WHAT IS ASKED:
Reproduce the records below, changing "Given" to "Query" wherever it occurs and leaving all other text unchanged. Omit the pictures from your answer.

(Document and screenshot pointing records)
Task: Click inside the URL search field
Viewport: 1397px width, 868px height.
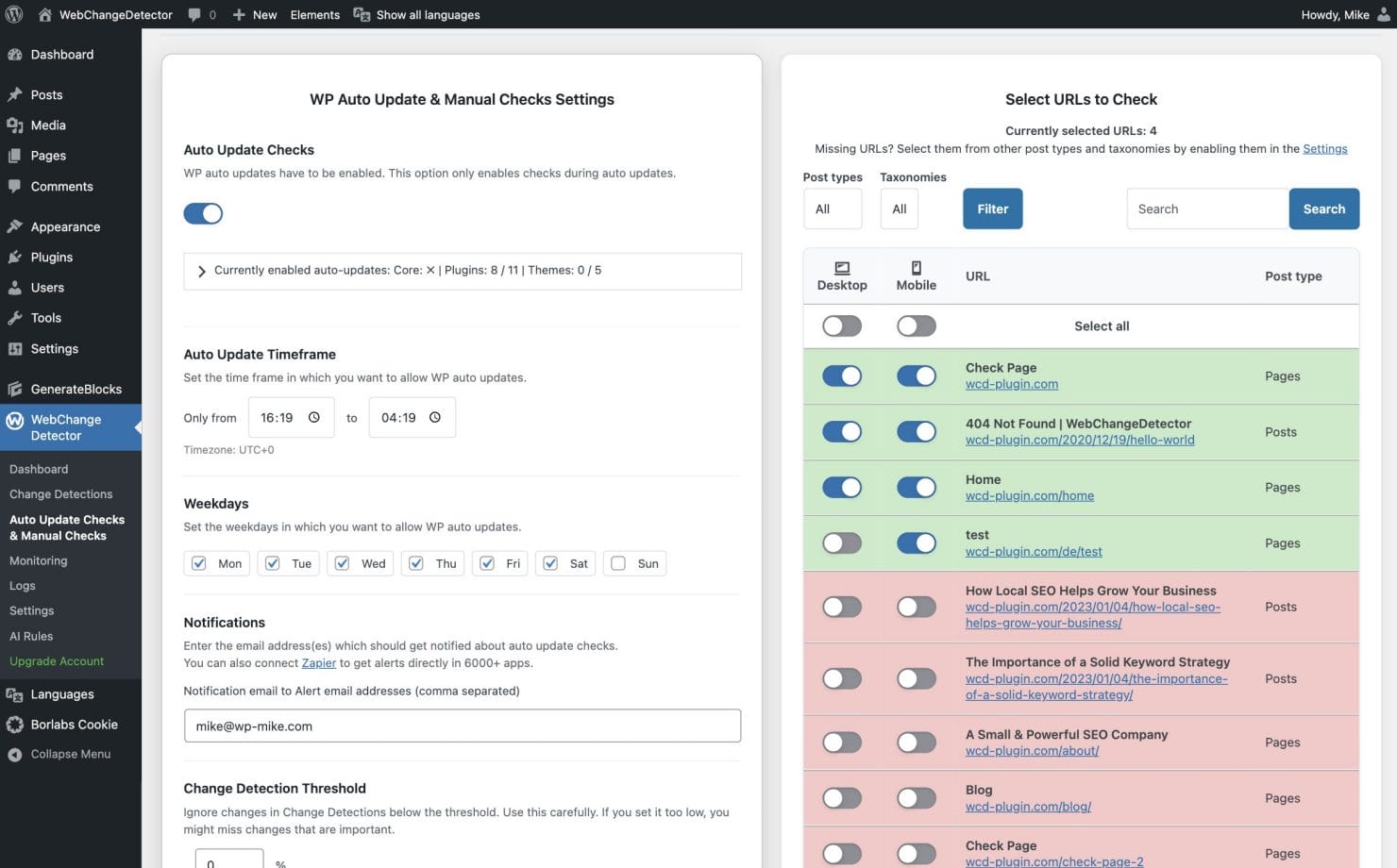Action: (1205, 209)
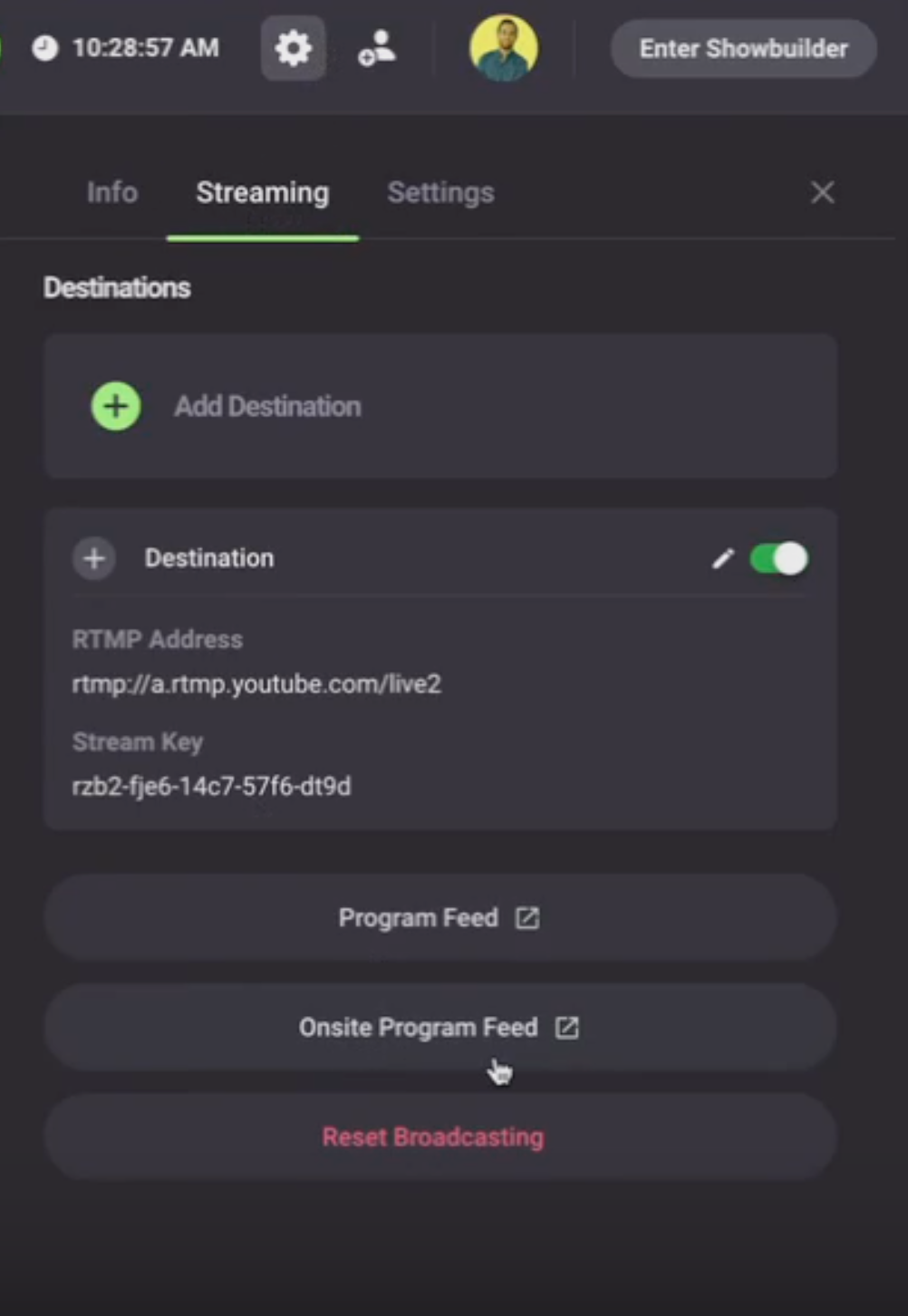
Task: Expand the Destination entry with plus icon
Action: [x=94, y=558]
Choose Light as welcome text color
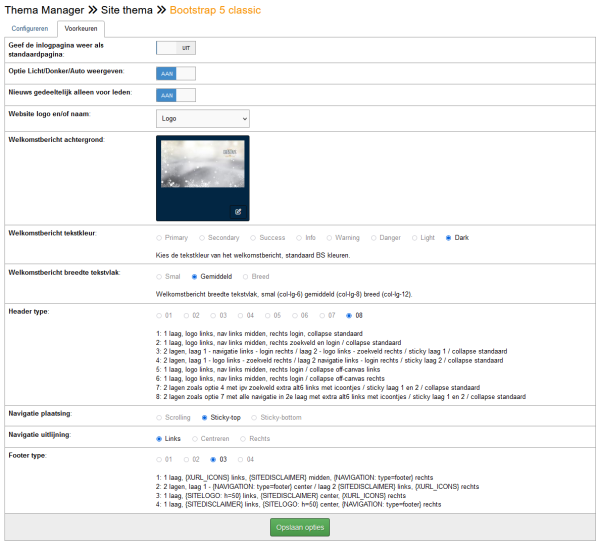 pyautogui.click(x=415, y=238)
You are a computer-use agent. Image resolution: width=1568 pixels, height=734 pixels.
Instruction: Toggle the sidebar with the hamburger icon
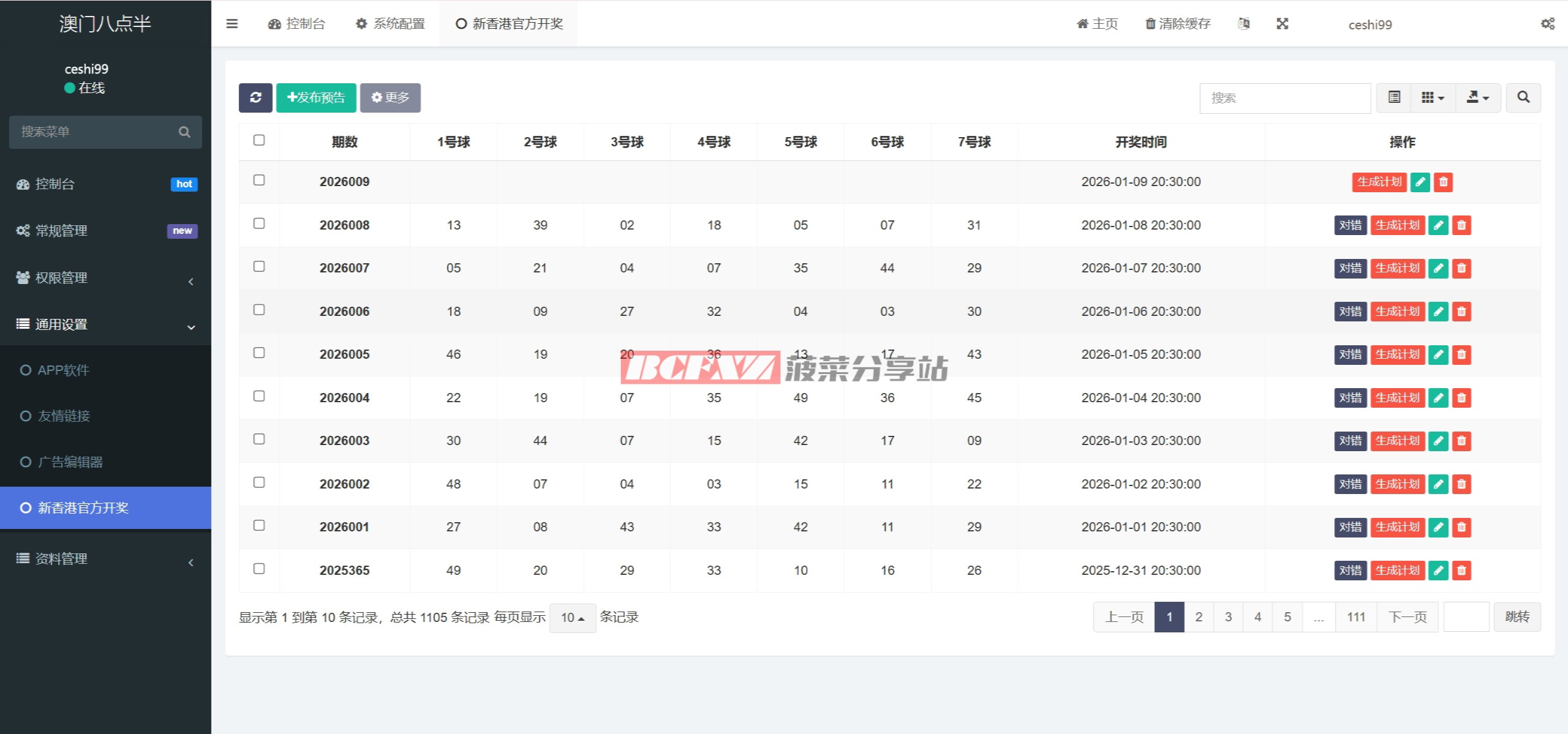232,24
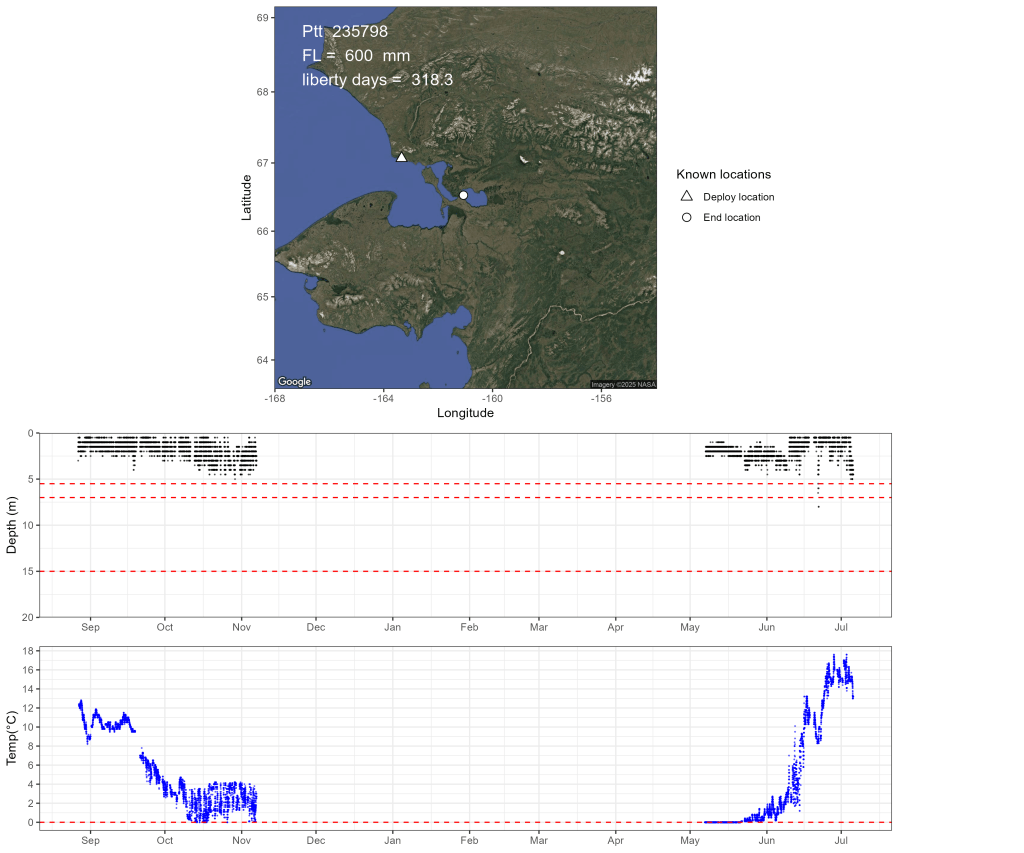Click the Google logo on the map
Image resolution: width=1024 pixels, height=853 pixels.
point(294,382)
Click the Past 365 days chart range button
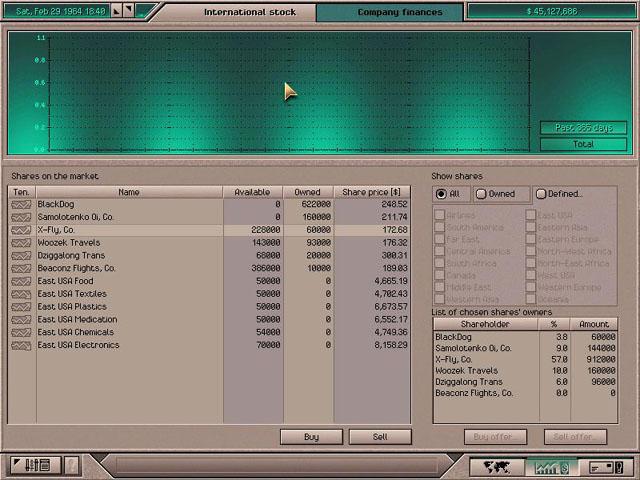This screenshot has width=640, height=480. point(583,128)
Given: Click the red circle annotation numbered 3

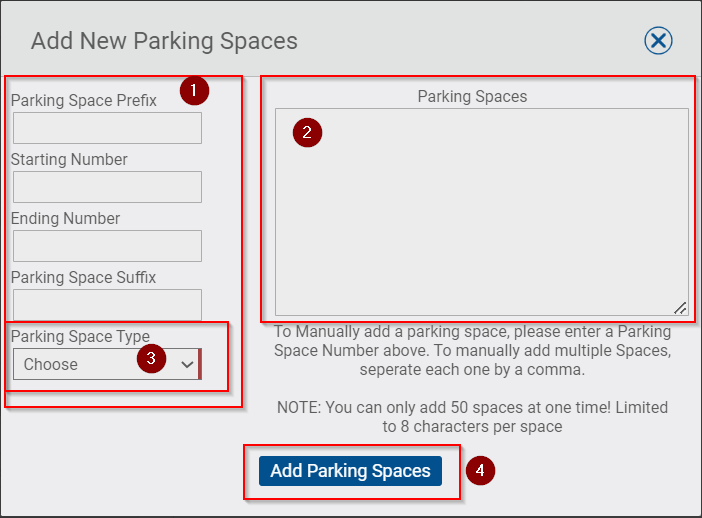Looking at the screenshot, I should 151,358.
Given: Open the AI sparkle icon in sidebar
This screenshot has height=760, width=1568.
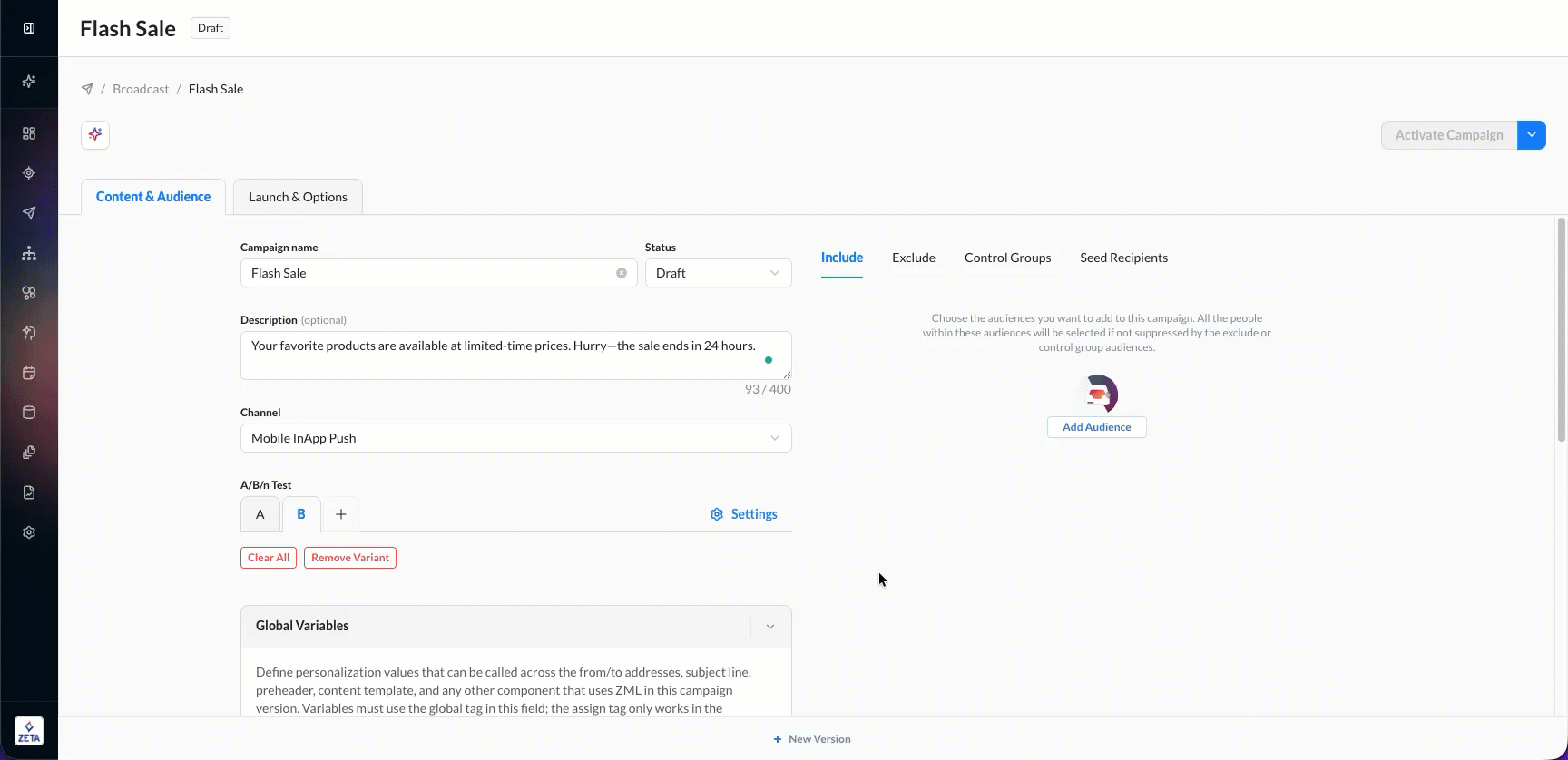Looking at the screenshot, I should point(29,82).
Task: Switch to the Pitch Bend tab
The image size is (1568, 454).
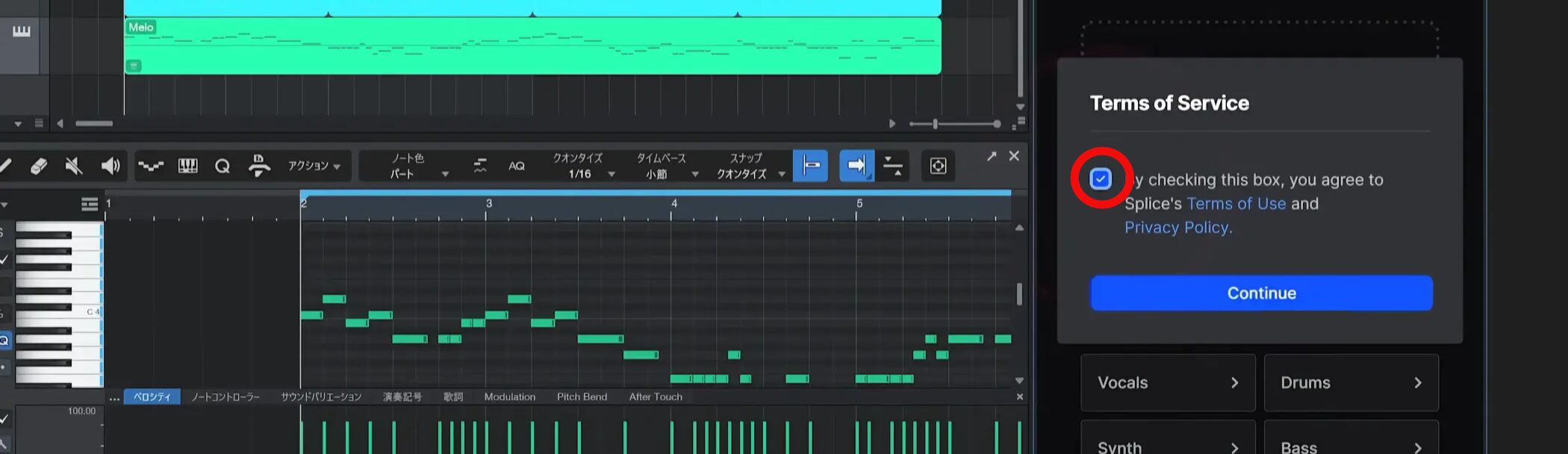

SOLUTION TO THIS PROBLEM:
Task: Click inside the URL search field
Viewport: 1397px width, 868px height.
Action: (1205, 209)
Task: Expand the Destination entry with plus icon
Action: [x=94, y=558]
Choose Light as welcome text color
 pyautogui.click(x=415, y=238)
You are a computer-use agent. Image resolution: width=1568 pixels, height=734 pixels.
Instruction: Toggle the sidebar with the hamburger icon
232,24
Click the Google logo on the map
Image resolution: width=1024 pixels, height=853 pixels.
point(294,382)
Click the Past 365 days chart range button
This screenshot has width=640, height=480. point(583,128)
Query: Click the red circle annotation numbered 3

Looking at the screenshot, I should 151,358.
Query: Open the AI sparkle icon in sidebar
This screenshot has height=760, width=1568.
Looking at the screenshot, I should point(29,82).
Task: Switch to the Pitch Bend tab
The image size is (1568, 454).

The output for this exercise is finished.